Battlecards connects to Salesforce using a system called OAuth. Think of OAuth as a secure handshake between two programs: instead of giving Battlecards your actual password, Salesforce gives it specific permission to read certain information—like a key card that opens only certain doors. Once hackers got hold of that key card, they could walk through those doors and take whatever data they wanted.

Salesforce systems at big companies typically contain a lot of valuable information: customer lists, upcoming deals, financial targets, internal notes. All of that was now at risk.

Two of the affected companies—Huntress and HackerOne—confirmed their customer data was exposed and made public statements about it on June 18 and 19 respectively.

Why This Matters

The companies hit by this hack are not random. HackerOne runs a service that many Fortune 500 companies use to report security problems. Recorded Future sells information about computer threats to major corporations. The other companies hit—Snyk, Tanium, and Jamf—are woven into how enterprises handle security every day. When something happens to these companies, it affects a lot of other organizations downstream.

All of these companies used Klue because they had a real reason to: they wanted to know what their competitors were doing. That's a normal business activity. But most companies don't vet outside sales software the same way they vet outside security software. This incident shows what can happen when that difference in attention causes problems.

More companies may announce they were affected over the coming weeks.
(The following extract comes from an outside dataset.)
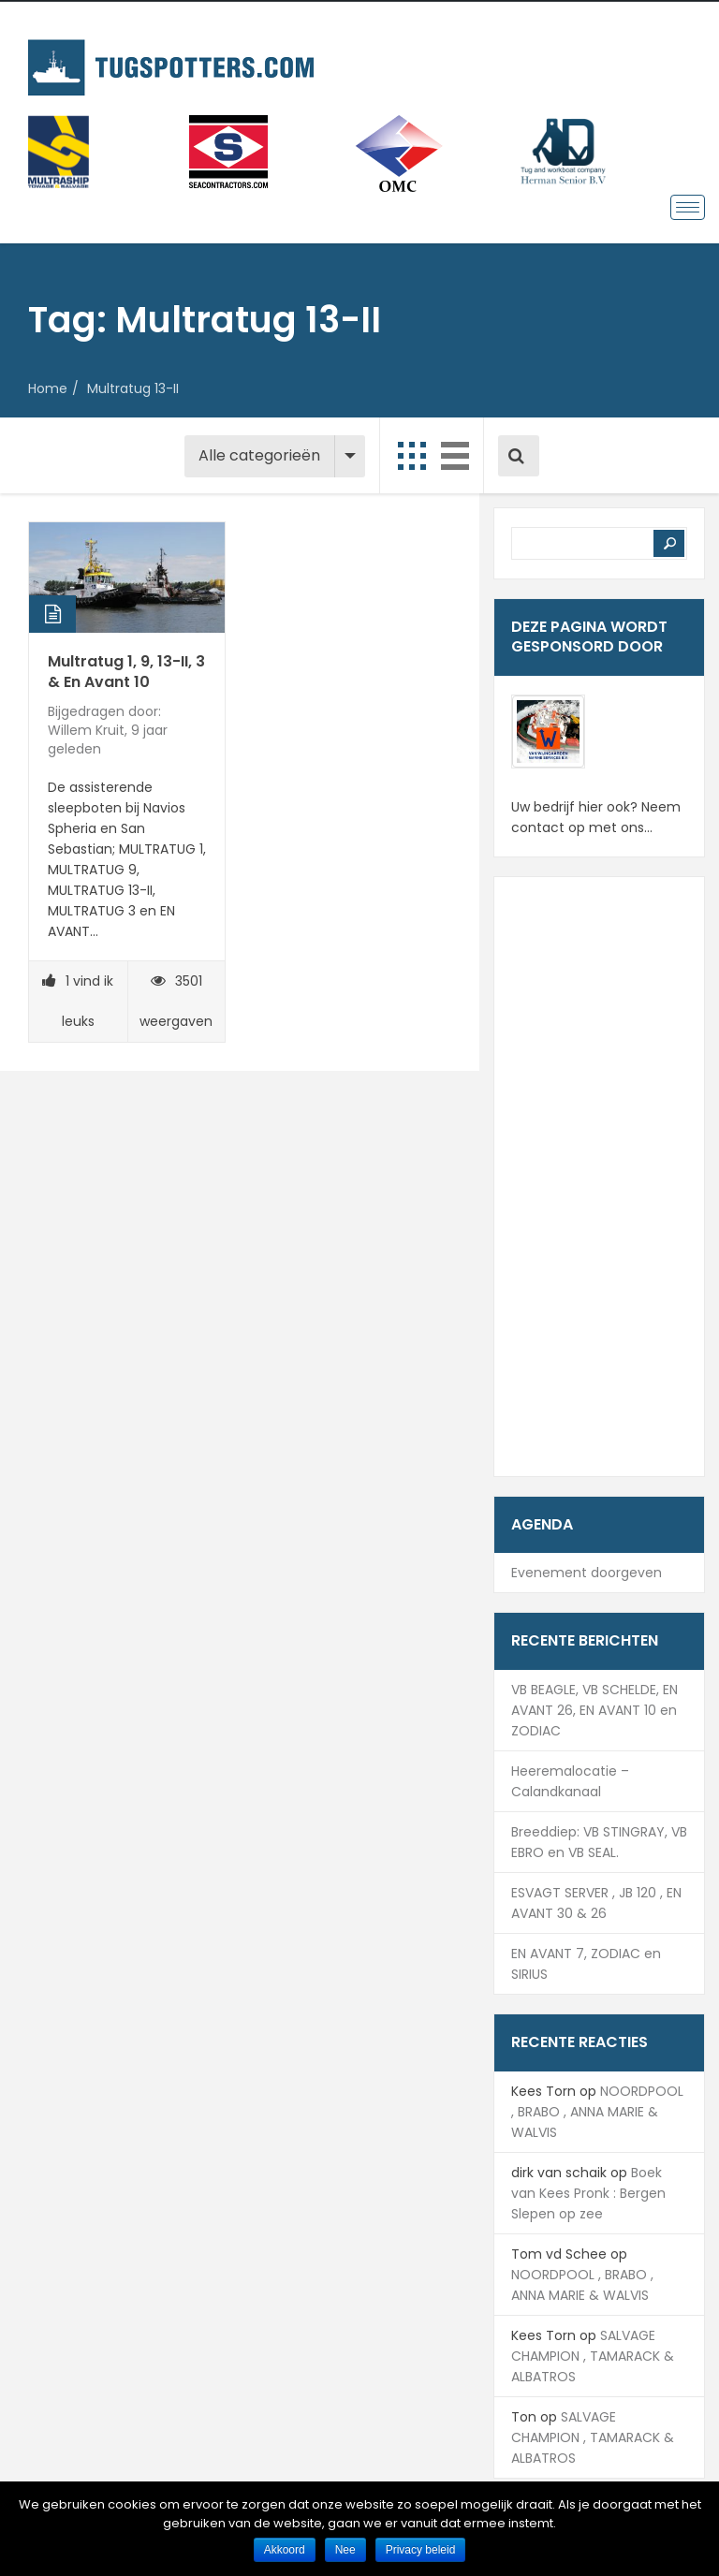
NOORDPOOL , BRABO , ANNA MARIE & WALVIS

When this type of hack happens—where someone gains access through a third-party connection—additional victims usually come to light over time as companies review their internal logs and send out notifications.

What Happens Next

The hacker group Icarus claimed the attack publicly, which is typical for groups trying to get attention or reputation. Attribution claims like this should be treated with skepticism unless there's solid technical proof—but they do matter for how affected companies decide how to respond.
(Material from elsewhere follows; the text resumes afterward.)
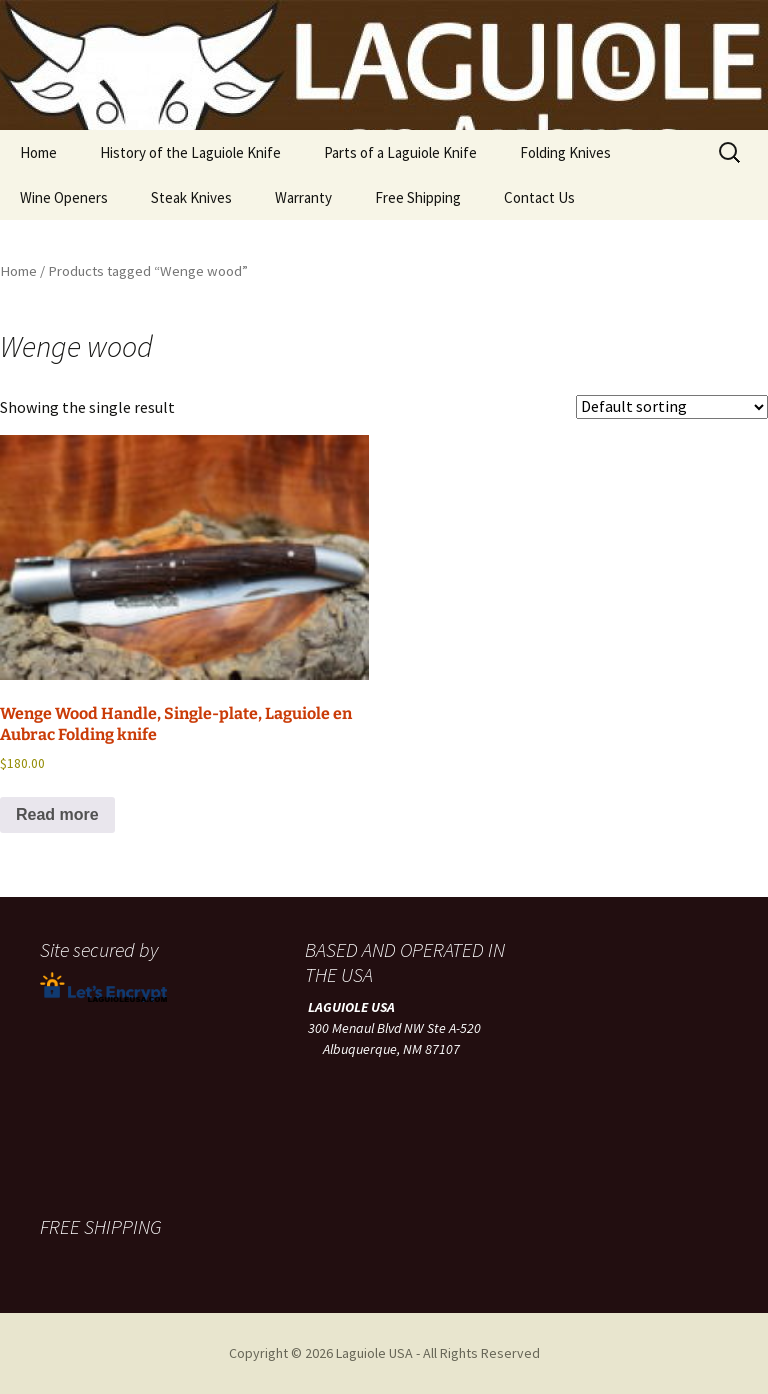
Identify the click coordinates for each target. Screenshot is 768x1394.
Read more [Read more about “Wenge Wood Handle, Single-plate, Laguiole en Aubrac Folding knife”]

OAuth app abuse of this kind isn't new. But seeing it used against a vendor that connects to multiple security companies at once shows that the web of outside software running through companies is a real security problem. To reduce damage when something like this happens, companies need to regularly check what permissions they've given to outside apps, limit those permissions as much as possible, and keep watching to see if anything unusual happens.

Over the next few weeks, you'll likely see more companies announce they were also hit.